▶ _DESCRIPTION OF THE TASK_:
Copy out each of the following lines word for word, without changing anything.

▶ _DATA ROWS_:
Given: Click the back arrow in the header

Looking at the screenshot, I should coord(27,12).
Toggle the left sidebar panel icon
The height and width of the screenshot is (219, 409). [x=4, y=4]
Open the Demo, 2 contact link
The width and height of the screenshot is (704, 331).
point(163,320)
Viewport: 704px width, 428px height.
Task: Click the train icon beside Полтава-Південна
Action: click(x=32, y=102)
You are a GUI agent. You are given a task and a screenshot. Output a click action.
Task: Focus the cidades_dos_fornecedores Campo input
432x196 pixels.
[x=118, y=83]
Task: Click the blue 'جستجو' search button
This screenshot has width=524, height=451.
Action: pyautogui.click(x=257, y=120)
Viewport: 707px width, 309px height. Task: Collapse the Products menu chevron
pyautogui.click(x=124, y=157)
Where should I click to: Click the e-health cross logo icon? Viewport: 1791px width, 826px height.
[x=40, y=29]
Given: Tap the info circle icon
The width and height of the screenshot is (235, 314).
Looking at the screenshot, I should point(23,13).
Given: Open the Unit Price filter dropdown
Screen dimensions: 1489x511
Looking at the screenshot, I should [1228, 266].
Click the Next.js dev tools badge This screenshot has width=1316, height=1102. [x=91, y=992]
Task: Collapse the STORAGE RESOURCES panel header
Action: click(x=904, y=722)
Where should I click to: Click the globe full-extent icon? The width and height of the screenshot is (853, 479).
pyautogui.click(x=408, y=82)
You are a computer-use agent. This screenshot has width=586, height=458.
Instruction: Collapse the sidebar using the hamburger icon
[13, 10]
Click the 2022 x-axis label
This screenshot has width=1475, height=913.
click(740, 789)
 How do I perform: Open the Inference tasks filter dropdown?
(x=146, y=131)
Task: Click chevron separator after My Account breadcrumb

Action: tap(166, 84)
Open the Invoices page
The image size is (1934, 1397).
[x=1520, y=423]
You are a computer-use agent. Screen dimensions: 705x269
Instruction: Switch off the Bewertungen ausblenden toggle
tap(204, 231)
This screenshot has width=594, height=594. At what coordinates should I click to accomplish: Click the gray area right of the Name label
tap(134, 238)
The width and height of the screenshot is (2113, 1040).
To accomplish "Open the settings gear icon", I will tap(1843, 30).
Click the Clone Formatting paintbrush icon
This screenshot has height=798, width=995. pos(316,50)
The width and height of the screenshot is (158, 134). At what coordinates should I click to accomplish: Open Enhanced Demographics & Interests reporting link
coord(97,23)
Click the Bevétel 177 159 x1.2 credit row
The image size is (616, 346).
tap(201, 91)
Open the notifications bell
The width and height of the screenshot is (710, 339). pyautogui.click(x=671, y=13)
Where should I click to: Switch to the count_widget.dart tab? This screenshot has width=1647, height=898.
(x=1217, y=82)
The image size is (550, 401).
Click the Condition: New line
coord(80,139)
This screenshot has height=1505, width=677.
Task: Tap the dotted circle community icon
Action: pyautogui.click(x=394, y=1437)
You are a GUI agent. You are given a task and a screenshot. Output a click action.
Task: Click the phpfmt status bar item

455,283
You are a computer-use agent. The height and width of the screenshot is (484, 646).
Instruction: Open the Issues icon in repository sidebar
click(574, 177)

▶ _RESULT FOR THIS TASK_:
Given: Click the back arrow in the header

Looking at the screenshot, I should coord(27,12).
Toggle the left sidebar panel icon
The height and width of the screenshot is (219, 409). [x=4, y=4]
Open the Demo, 2 contact link
The width and height of the screenshot is (704, 331).
point(163,320)
Viewport: 704px width, 428px height.
Task: Click the train icon beside Полтава-Південна
Action: click(x=32, y=102)
You are a GUI agent. You are given a task and a screenshot. Output a click action.
Task: Focus the cidades_dos_fornecedores Campo input
432x196 pixels.
[x=118, y=83]
Task: Click the blue 'جستجو' search button
This screenshot has width=524, height=451.
Action: pyautogui.click(x=257, y=120)
Viewport: 707px width, 309px height. Task: Collapse the Products menu chevron
pyautogui.click(x=124, y=157)
Where should I click to: Click the e-health cross logo icon? Viewport: 1791px width, 826px height.
[x=40, y=29]
Given: Tap the info circle icon
The width and height of the screenshot is (235, 314).
Looking at the screenshot, I should point(23,13).
Given: Open the Unit Price filter dropdown
Screen dimensions: 1489x511
Looking at the screenshot, I should [1228, 266].
Click the Next.js dev tools badge This screenshot has width=1316, height=1102. [x=91, y=992]
Task: Collapse the STORAGE RESOURCES panel header
Action: click(x=904, y=722)
Where should I click to: Click the globe full-extent icon? The width and height of the screenshot is (853, 479).
pyautogui.click(x=408, y=82)
You are a computer-use agent. This screenshot has width=586, height=458.
Instruction: Collapse the sidebar using the hamburger icon
[13, 10]
Click the 2022 x-axis label
This screenshot has width=1475, height=913.
click(740, 789)
 How do I perform: Open the Inference tasks filter dropdown?
(x=146, y=131)
Task: Click chevron separator after My Account breadcrumb

Action: tap(166, 84)
Open the Invoices page
The image size is (1934, 1397).
[x=1520, y=423]
You are a computer-use agent. Screen dimensions: 705x269
Instruction: Switch off the Bewertungen ausblenden toggle
tap(204, 231)
This screenshot has width=594, height=594. At what coordinates should I click to accomplish: Click the gray area right of the Name label
tap(134, 238)
The width and height of the screenshot is (2113, 1040).
To accomplish "Open the settings gear icon", I will tap(1843, 30).
Click the Clone Formatting paintbrush icon
This screenshot has height=798, width=995. pos(316,50)
The width and height of the screenshot is (158, 134). At what coordinates should I click to accomplish: Open Enhanced Demographics & Interests reporting link
coord(97,23)
Click the Bevétel 177 159 x1.2 credit row
The image size is (616, 346).
tap(201, 91)
Open the notifications bell
The width and height of the screenshot is (710, 339). pyautogui.click(x=671, y=13)
Where should I click to: Switch to the count_widget.dart tab? This screenshot has width=1647, height=898.
(x=1217, y=82)
The image size is (550, 401).
Click the Condition: New line
coord(80,139)
This screenshot has height=1505, width=677.
Task: Tap the dotted circle community icon
Action: pyautogui.click(x=394, y=1437)
You are a GUI agent. You are given a task and a screenshot. Output a click action.
Task: Click the phpfmt status bar item

455,283
You are a computer-use agent. The height and width of the screenshot is (484, 646).
Instruction: Open the Issues icon in repository sidebar
click(574, 177)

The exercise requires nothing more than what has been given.